Think about what and who is in your future; invest in that.
Here are the things I have learned since coming back from my career break about time management:
There’s an Investment Period: this is a designated period that you need to set aside to completely focus on getting up to speed on the job. This is when you are ramping up and learning the ropes. You need to allow for this and have a psychological contract with your nearest and dearest that this is what it will take.
I try and line up my peak energy time with those tasks I just have to crunch through. A good way to think about it – When I am at my peak I need to do the tasks that will move me forward. Don’t give your best self to stuff that is not your priority.

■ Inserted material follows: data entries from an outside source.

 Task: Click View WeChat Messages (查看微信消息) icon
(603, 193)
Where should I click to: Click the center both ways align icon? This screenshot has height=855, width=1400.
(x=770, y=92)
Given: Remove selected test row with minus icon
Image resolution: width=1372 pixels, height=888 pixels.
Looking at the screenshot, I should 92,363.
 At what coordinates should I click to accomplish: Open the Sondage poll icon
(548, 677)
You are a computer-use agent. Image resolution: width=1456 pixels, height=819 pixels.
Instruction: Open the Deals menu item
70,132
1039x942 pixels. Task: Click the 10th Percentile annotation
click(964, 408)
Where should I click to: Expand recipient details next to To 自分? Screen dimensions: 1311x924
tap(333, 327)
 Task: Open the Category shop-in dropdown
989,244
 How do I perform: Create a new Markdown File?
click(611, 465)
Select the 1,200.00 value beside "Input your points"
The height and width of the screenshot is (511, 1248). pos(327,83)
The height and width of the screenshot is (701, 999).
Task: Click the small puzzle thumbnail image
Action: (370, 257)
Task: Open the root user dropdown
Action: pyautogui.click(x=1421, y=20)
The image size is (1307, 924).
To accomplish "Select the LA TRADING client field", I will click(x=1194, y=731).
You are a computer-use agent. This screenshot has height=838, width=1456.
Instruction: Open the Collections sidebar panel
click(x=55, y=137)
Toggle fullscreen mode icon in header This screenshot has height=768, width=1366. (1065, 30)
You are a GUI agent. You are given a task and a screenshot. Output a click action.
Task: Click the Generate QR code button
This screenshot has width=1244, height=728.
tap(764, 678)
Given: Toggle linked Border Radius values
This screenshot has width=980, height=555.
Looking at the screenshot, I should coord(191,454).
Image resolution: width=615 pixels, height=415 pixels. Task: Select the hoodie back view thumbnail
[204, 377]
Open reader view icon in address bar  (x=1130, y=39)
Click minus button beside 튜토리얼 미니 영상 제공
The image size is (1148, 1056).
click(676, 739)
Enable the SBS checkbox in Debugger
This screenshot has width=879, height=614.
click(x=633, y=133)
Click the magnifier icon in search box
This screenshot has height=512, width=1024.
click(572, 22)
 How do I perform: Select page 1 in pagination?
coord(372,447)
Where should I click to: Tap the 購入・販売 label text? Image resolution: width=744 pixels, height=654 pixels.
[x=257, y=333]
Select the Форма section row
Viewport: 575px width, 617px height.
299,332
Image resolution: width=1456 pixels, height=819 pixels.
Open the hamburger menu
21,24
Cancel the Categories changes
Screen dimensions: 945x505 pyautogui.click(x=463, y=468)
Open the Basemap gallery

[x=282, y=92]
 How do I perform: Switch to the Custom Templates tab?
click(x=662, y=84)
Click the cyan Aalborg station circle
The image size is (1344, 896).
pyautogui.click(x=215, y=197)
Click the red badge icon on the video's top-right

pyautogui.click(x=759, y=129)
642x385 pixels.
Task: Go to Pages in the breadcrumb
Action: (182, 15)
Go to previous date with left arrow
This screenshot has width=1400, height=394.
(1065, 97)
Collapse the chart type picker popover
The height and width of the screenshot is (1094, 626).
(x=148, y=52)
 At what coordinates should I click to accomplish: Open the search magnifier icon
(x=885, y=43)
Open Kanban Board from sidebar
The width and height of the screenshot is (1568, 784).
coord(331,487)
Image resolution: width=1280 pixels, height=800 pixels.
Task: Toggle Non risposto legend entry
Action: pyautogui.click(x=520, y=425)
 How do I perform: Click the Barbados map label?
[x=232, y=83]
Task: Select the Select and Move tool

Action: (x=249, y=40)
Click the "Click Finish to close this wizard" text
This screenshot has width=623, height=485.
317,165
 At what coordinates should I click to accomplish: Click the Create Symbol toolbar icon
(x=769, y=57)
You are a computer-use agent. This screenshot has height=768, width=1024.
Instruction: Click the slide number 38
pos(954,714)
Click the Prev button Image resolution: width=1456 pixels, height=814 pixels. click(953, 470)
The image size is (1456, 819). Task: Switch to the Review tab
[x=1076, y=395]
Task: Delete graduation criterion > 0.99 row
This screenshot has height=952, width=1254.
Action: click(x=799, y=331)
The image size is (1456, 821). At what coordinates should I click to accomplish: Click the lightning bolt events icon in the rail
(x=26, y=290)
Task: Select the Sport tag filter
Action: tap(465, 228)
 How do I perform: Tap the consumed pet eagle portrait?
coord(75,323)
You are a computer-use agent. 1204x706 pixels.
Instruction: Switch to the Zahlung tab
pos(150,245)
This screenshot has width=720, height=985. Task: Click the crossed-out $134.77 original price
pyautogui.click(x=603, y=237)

Time spent with family is on their terms and in their language. It’s not a work meeting where you can force an agenda. For example, my son only talks on the walk to school or last thing at night. They are the times I open my ears.
I’ve given up on a tidy house. Just got over it. Let it go. The only thing I can’t concede on is the kitchen bench. If that’s clean, all is well.
I bought a slow cooker and loads of foil containers and I batch cook. I bought my husband cooking classes. Unfortunately he just traded in my chosen “Pacific Rim Dinner Party” course for “A History of Cheese” which is not so useful.
I completely embrace frozen veg and the less things I have to chop, the better. I don’t let the kids take packed lunches. Sorry.
I contract out whatever I can afford to. I’d far rather forgo a nice jacket or a pizza out and get the ironing done. Washing I’m fine with…ironing, no. Not good for the cortisol levels!
Online shopping and groceries obvs.
I have an emotional bank account. Get a good group on the Whatsapp and make sure that as and when you can you go all out to help them. Yes, it is a sharing economy. Ask for help. Everyone understands the quid pro quo.
I’m brutal with my diary. I don’t Pop Out for drinks. 6 – 8 is prime time with my kids and unless I have to, I don’t miss it. If I see a busy period coming up I ensure the weekend before is quiet so I can regroup.
New one: I don’t like it very much, I’ve given up my BBC4 Foreign films. It’s not for long, just for now whilst I’m studying.
What will you do to make friends with time?